A great deal of the theatricality of a laptop orchestra lies in the very fact that we are confronted with, well, a lot of laptops on stage. With one player behind each laptop, and often mimicking or resembling the configuration of a traditional orchestra on stage, the laptop orchestra of today plays directly with our historical notion of an orchestral concert. To some extent, the theater of a laptop orchestra performance is the fact that acoustic instruments (tradition) are replaced by machines with a quasi-futuristic appeal. The word “future” brings at least two resonances here, namely Futurism (as in Russolo's “The Art of Noises”) and futuristic (as in “Matrix” the movie). Differently from the grotesqueness of Russolo's intonarumori, however, the more streamlined1 laptops of today guide our sensibility into the world of software rather than hardware.2

1Along with the appealing visual simplicity (or boring homogeneity, depending of your taste) of several of laptops on stage, groups such as the Stanford Laptop Orchestra (SLOrk) have went a step farther and adorned their stage presence with decisively modern-looking Ikea tables and colorful cushions; not to mention that, incidentally, SLOrk's hemispherical speaker is made out of car speakers mounted inside an Ikea salad bowl.
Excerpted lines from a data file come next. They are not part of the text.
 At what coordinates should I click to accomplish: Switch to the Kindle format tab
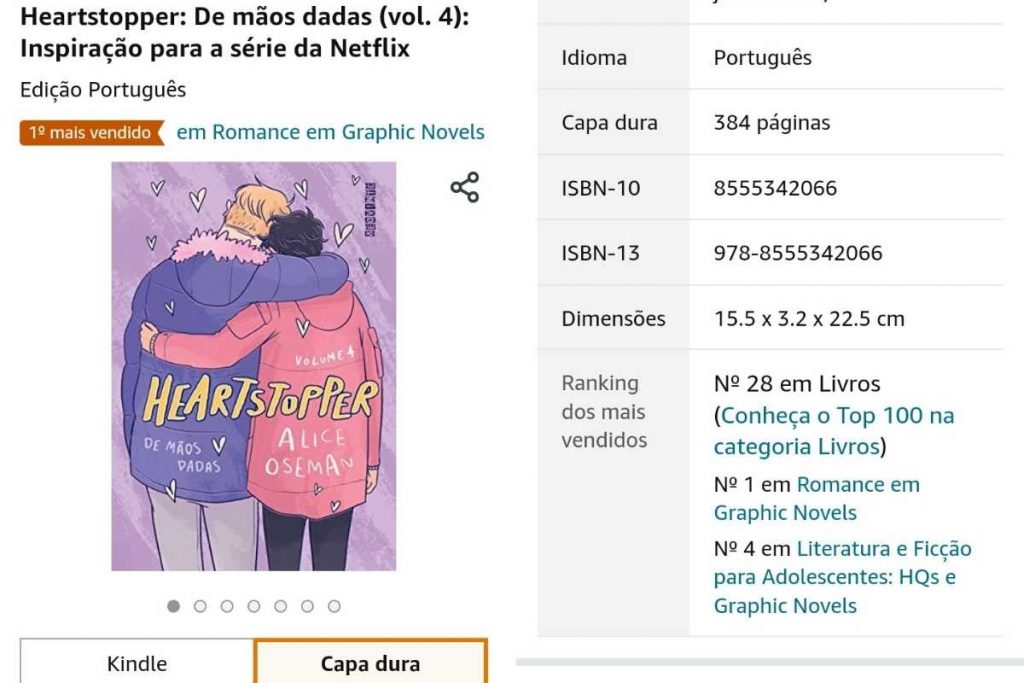click(137, 663)
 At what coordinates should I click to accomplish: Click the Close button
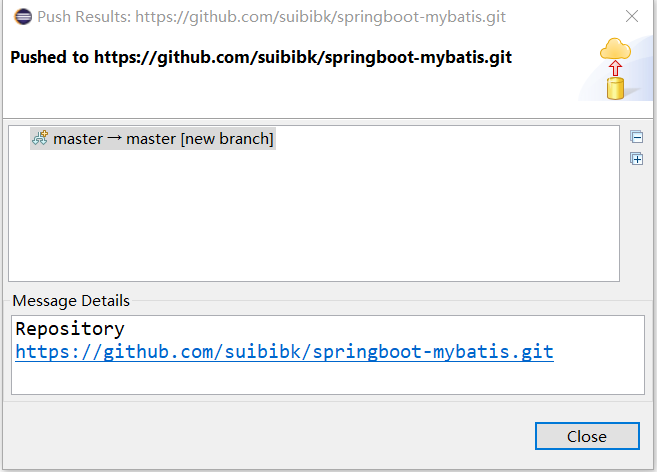pyautogui.click(x=587, y=436)
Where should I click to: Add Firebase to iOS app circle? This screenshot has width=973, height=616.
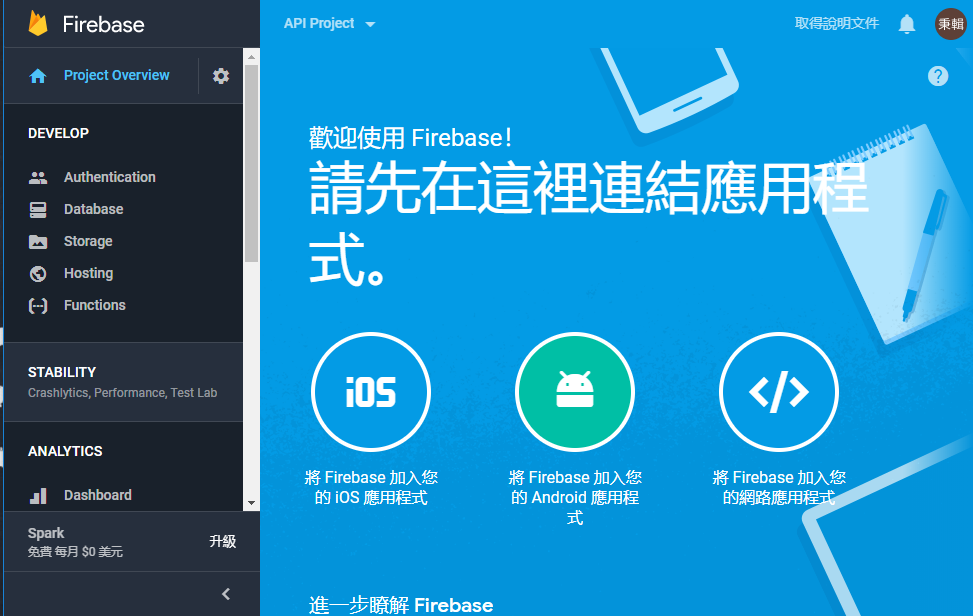pyautogui.click(x=371, y=392)
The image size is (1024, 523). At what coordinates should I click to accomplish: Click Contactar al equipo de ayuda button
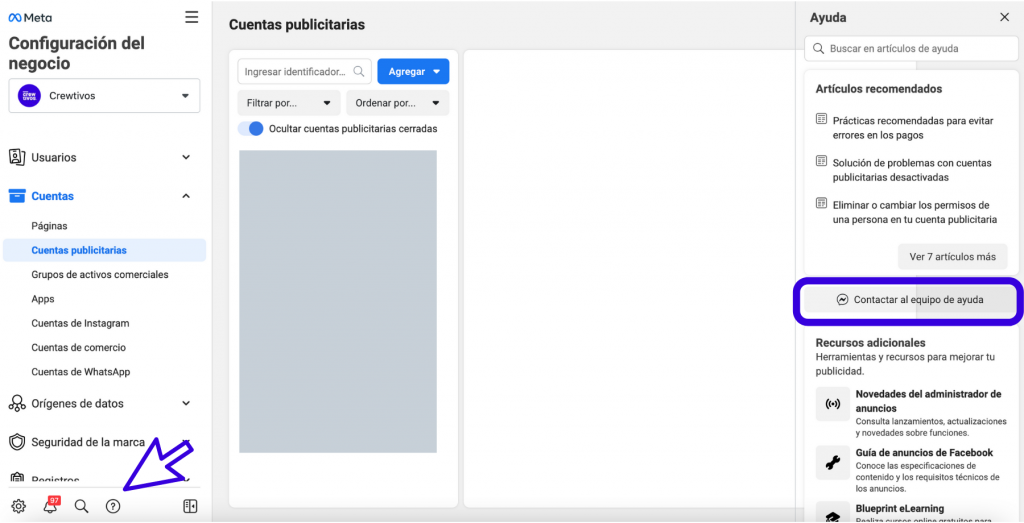910,300
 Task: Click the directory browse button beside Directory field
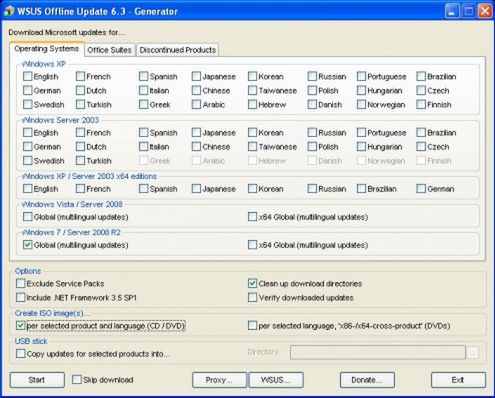472,353
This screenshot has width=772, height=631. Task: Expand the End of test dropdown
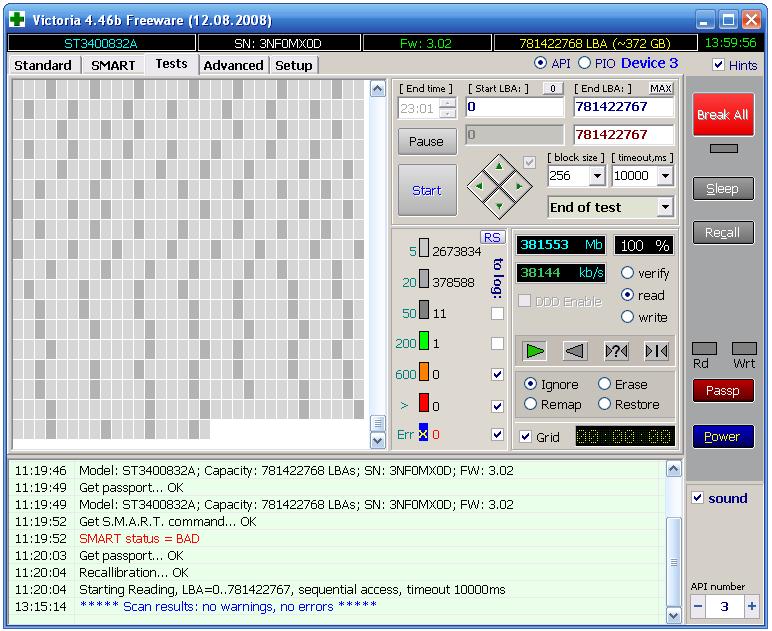pyautogui.click(x=665, y=208)
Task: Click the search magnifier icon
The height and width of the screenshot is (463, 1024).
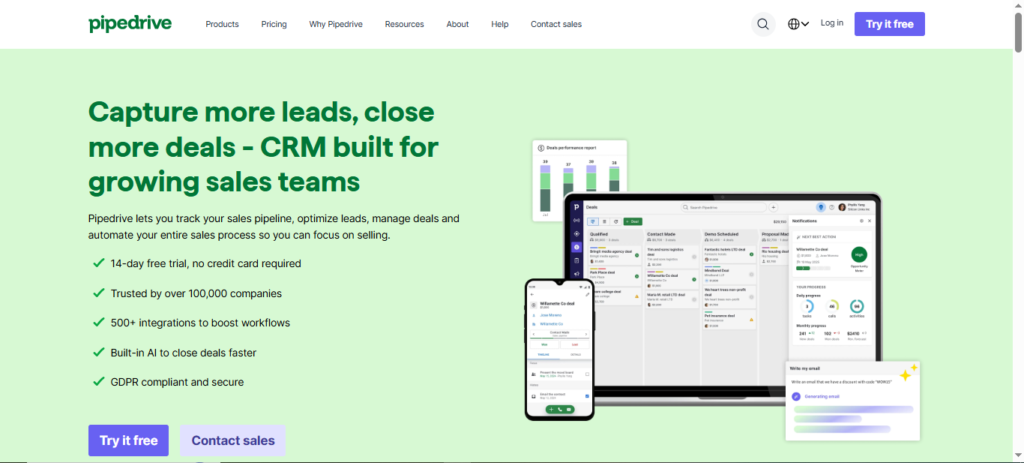Action: (x=764, y=24)
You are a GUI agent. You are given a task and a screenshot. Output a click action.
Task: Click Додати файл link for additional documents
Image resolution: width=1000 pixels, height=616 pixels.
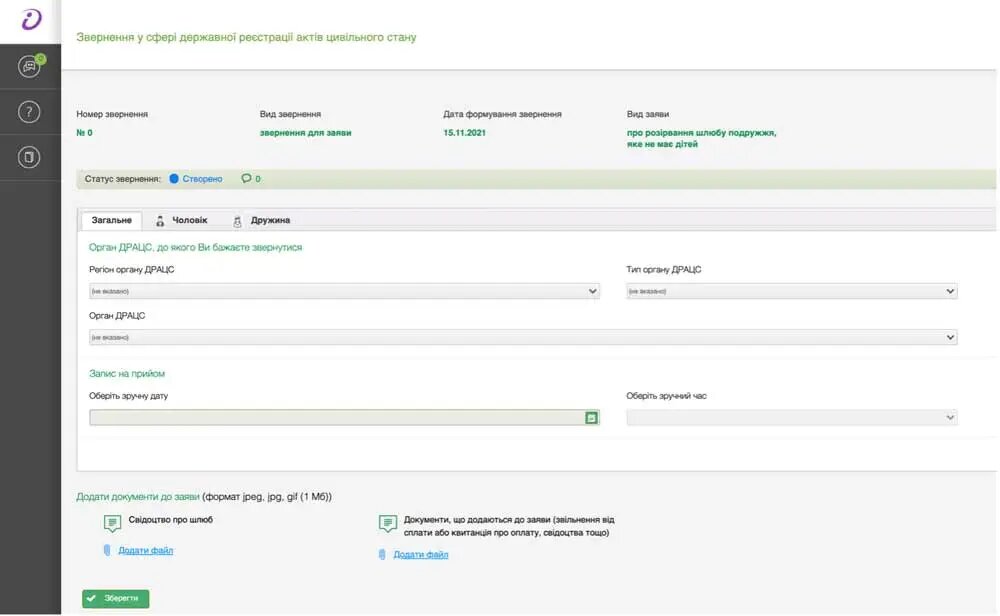(x=420, y=555)
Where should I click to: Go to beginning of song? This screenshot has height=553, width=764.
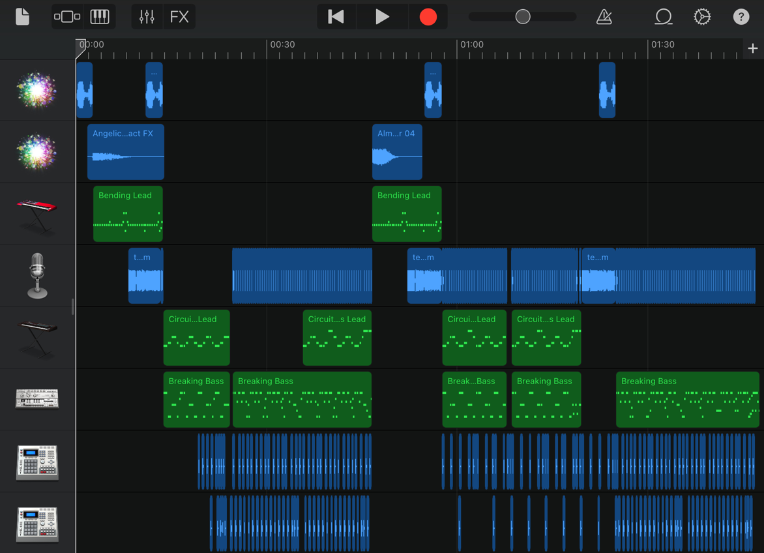[x=337, y=17]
This kind of visual motifs adopted by SLOrk (and perhaps by other laptop orchestras) has an appeal to both science fiction culture (google-image “matrix twins” for an example of cool homogeneity) and modern home interior design (google-image “ikea futuristic kitchen” for the next step after rounded corners). For a very different visual approach for a laptop ensemble, search for “bending laptop orchestra” on YouTube.
2“It is true that software cannot exercise its powers of lightness except through the weight of hardware. But it is software that gives the orders, acting on the outside world and on machines that exist only as functions of software and evolve so that they can work out ever more complex programs. The second industrial revolution, unlike the first, does not present us with such crushing images as rolling mills and molten steel, but with “bits” in a flow of information traveling along circuits in the form of electronic impulses. The iron machines still exist, but they obey the orders of weighless bits.” [Calvino, Italo. Six Memos for the Next Millenium. Harvard University Press, 1988, p. 8. Lectures planned by the author before his death in 1985.]